LeetCode 55 _ Jump Game 跳跃游戏

Description:

Given an array of non-negative integers, you are initially positioned at the first index of the array.

Each element in the array represents your maximum jump length at that position.

Determine if you are able to reach the last index.

Example 1:

Input: [2,3,1,1,4]
Output: true
Explanation: Jump 1 step from index 0 to 1, then 3 steps to the last index.

Example 2:

Input: [3,2,1,0,4]
Output: false
Explanation: You will always arrive at index 3 no matter what. Its maximum
             jump length is 0, which makes it impossible to reach the last index.

Solution: 

这道题让我们计算以数字的值为步数,是否能跳到数组的末位

其实这道题挺简单的,不知道为什么是medium?

核心思路就是引入一个变量temp,遍历数组内所有的数,将当前能跳的最长距离存入temp(每次将当前元素能跳的距离与之前最远距离相比,将较远的那个存入)

如果当前能跳的距离落在最后一个数或其后,表示能跳到,输出true

但是肯定不是一直将整个数组遍历完的,不能成功跳到数组的末位的情况,如题目描述中的第二种情况,具有什么特点呢?

我们来看题目中的例子 [3,2,1,0,4],当在3位时,之前最远能跳到的地方temp为3,当前位置能跳的距离也为3,判断的条件即为两个情况都该处不能向前跳且之前能跳的距离也不大于此处。

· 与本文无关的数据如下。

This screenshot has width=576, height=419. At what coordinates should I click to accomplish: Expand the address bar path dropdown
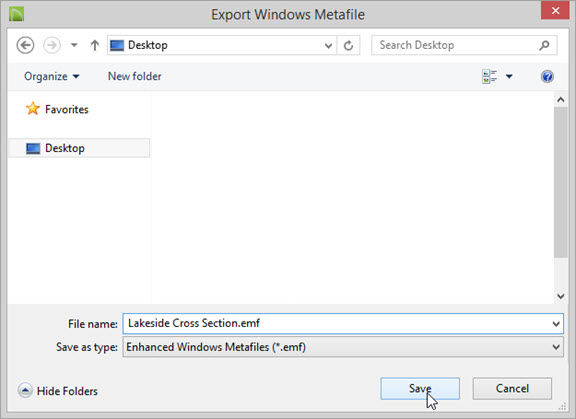point(328,46)
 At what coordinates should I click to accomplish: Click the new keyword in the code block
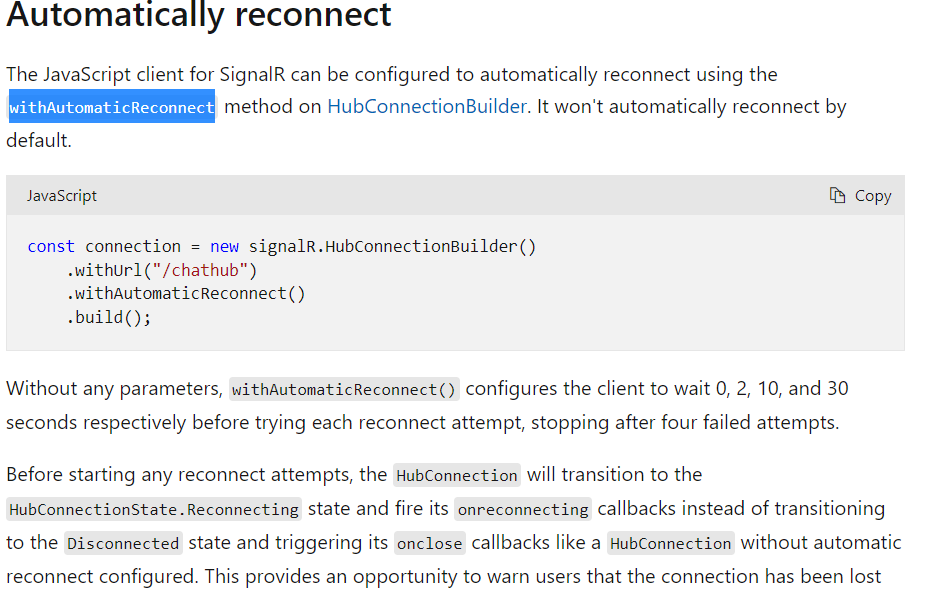click(224, 246)
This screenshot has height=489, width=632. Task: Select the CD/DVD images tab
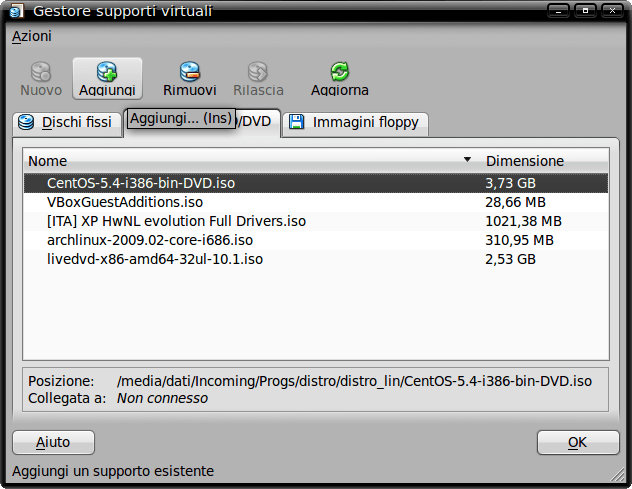tap(258, 120)
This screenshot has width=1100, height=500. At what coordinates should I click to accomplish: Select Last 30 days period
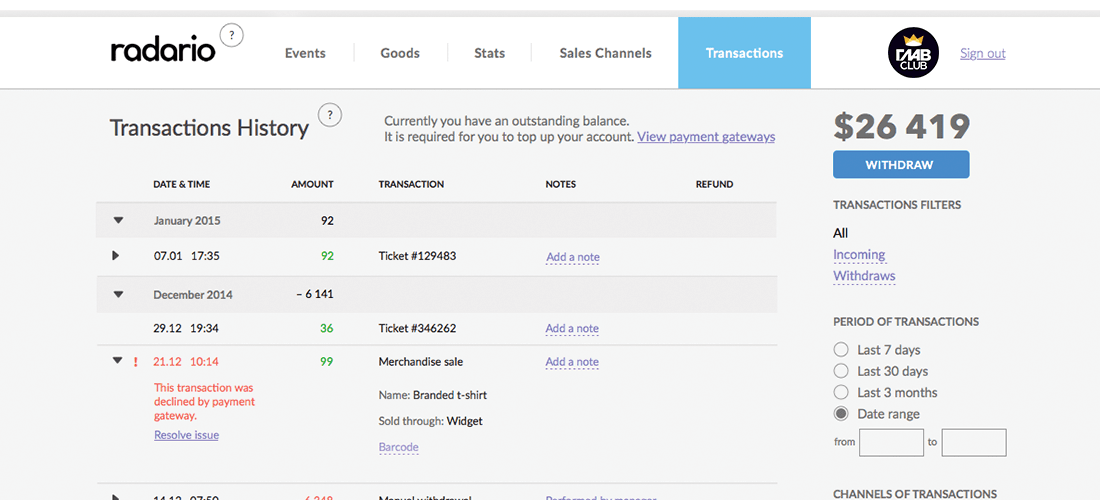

同时需要保证在循环的时候数组不越界,在循环时加入i<nums.length即可

这道题还有一个特殊情况,当输入的数组为单一个0时,实际上也是可以到达的,但是按正常的情况是不存在,因为它不能遍历到i++的情况,所以在最开始再考虑到这个情况即可

Code:

public boolean canJump(int[] nums) {

    int temp = 0,int i = 0;

    if (nums.length == 1 && nums[0] == 0){
        return true;
    }

	while (i < nums.length && (i + nums[i] > i || temp > i)) {
		temp = Math.max(temp, i + nums[i]);
		if (temp >= nums.length - 1){
			return true;
		}
		i++;
	}
	return i == nums.length;
}

  

提交情况:

Runtime: 2 ms, faster than 97.64% of Java online submissions for Jump Game.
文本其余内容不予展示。